15 октября, понедельник. Крепость Кенигштейн.
Что поделывает музыка? Сочинил ли ты что-нибудь новое? Как обстоит дело с обещанною мне симфонией? Бедный друг, теперь тебе снова приходится делать все в одиночестве, Иетты нет, она не может слышать твоих композиций. И все же что значат наши личные страдания в сравнении с тою великою мукою возрождения, которая ныне овладела всем миром! Мы большею частью все еще очень одиноки, но время велико, бесконечно велико, достаточно велико, чтобы самому слабому внушить веру и бодрость.
Будь здоров, старый и дорогой друг! А я возвращаюсь к своей математике.
Знаешь, я часто вспоминаю, как ты раз вечером в Дрездене пел перед моим окном испанскую песню.
Скажи фрейлейн Эмме (Гервег), что я тоже очень часто вспоминаю наши вечера на улице Барбэ-де-Тони.
No 534. - Письма Бакунина к Адольфу Рейхелю заимствованы нами из трехтомной литографированной биографии Бакунина, написанной Максом Неттлау. Их всего пять и помещены они на стр. 119 - l23 книги Неттлау. Перевод с немецкого сделан Ф. Д. Капелюшем. Эти письма напечатаны у нас под номерами 534, 537, 538, 543 и 544.

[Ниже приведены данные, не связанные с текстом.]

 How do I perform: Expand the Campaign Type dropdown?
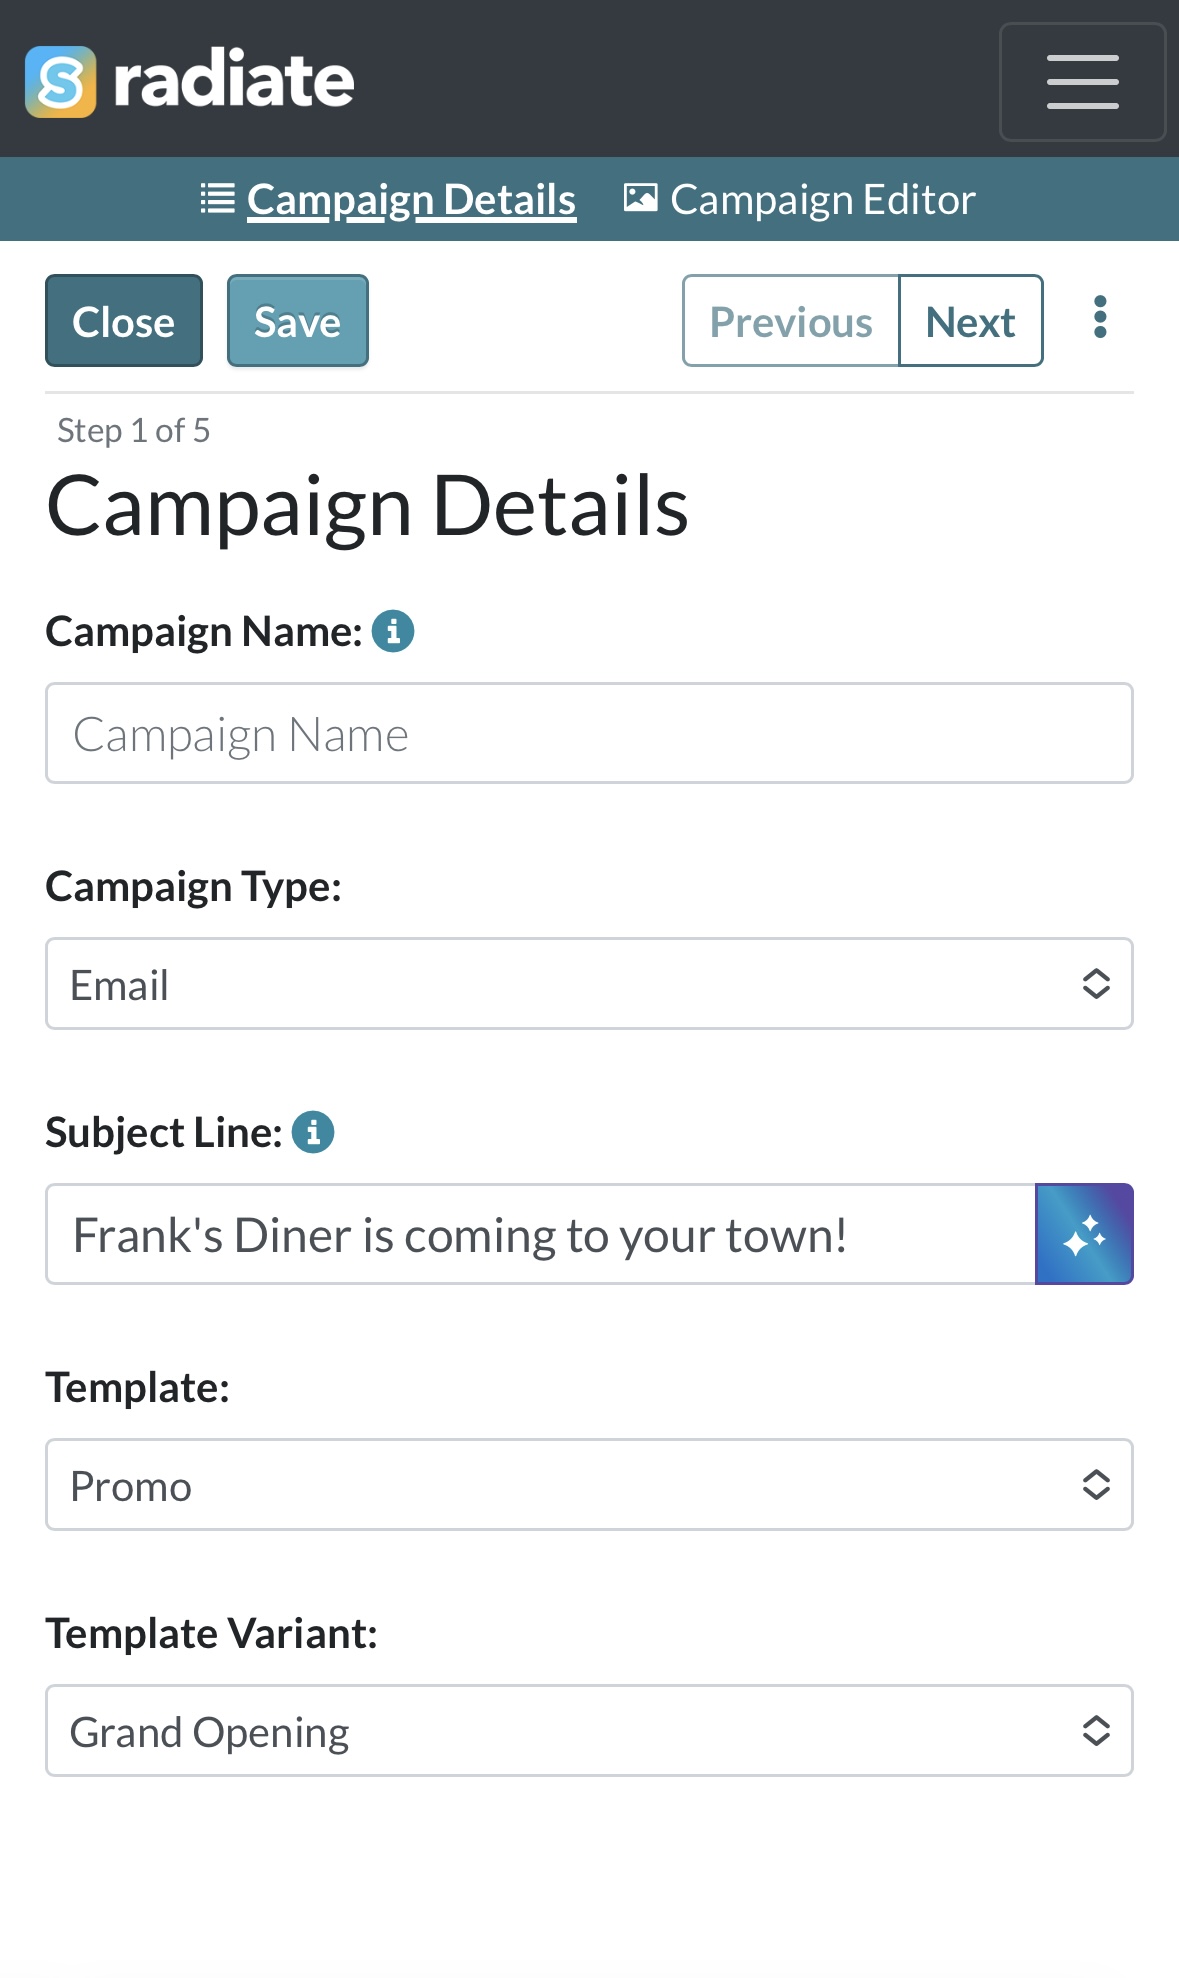click(x=589, y=984)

Кроме того М. Неттлау впоследствии напечатал еще отрывки из трех писем Бакунина к сестре Рейхеля Матильде в No 7 зарубежного сборника "На чужой стороне", выходившего в Берлине - Праге под редакцией С. Мельгунова; полностью эти письма находятся в "Дополнении" (SupplИment) к упомянутой литографированной биографии Бакунина, написанной М. Неттлау, но так как это "Дополнение" пока никому не доступно, то нам пришлось удовольствоваться теми отрывками - несомненно весьма краткими, - какие были опубликованы до сих пор Максом Неттлау, и при этом пользоваться плохим переводом, напечатанным в белогвардейском журнале, ограничившись исправлением отдельных слов. Эти письма Бакунина к Матильде Рейхель напечатаны у нас под номерами 539, 540 и 545.

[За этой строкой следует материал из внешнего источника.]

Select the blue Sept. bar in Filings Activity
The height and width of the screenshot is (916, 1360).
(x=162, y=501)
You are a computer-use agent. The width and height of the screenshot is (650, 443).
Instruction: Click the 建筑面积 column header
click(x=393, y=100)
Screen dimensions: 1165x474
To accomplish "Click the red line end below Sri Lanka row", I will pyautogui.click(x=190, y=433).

Вместе с отрывками из писем к Матильде Рейхель Макс Неттлау опубликовал в той же книжке "На чужой стороне" отрывки из пяти писем Бакунина к Адольфу Рейхелю. Как сильно по временам Неттлау сокращал эти письма, видно например из того, что из письма от 24 ноября 1849 он приводит всего 6 строк, тогда как в письме этом свыше трех страниц. Однако ничего не подозревавший об этом В. Полонский, не знавший, что письма к Адольфу Рейхелю полностью помещены в литографированной биографии Бакунина еще за 25 лет до того, как отрывки из них были напечатаны в "На чужой стороне", поспешил перепечатать эти скудные отрывки в No 7 редактировавшегося им журнала "Печать и Революция" за 1925г. как нечто совершенно новое и даже выразил в предисловии благодарность Максу Неттлау за материалы, якобы "любезно предоставленные" ему, В. Полонскому, "д-ром Максом Неттлау"! Хотя мы еще 1926г. указали Полонскому на его промах в примечании к 2-му изданию тома I нашей книги о Бакунине (стр. 381 - 382), во втором томе "Материалов для биографии Бакунина", вышедшем в 1933 году и составленном тем же Полонским, помещены те же произвольно выбранные М. Неттлау отрывки (стр. 364 сл.).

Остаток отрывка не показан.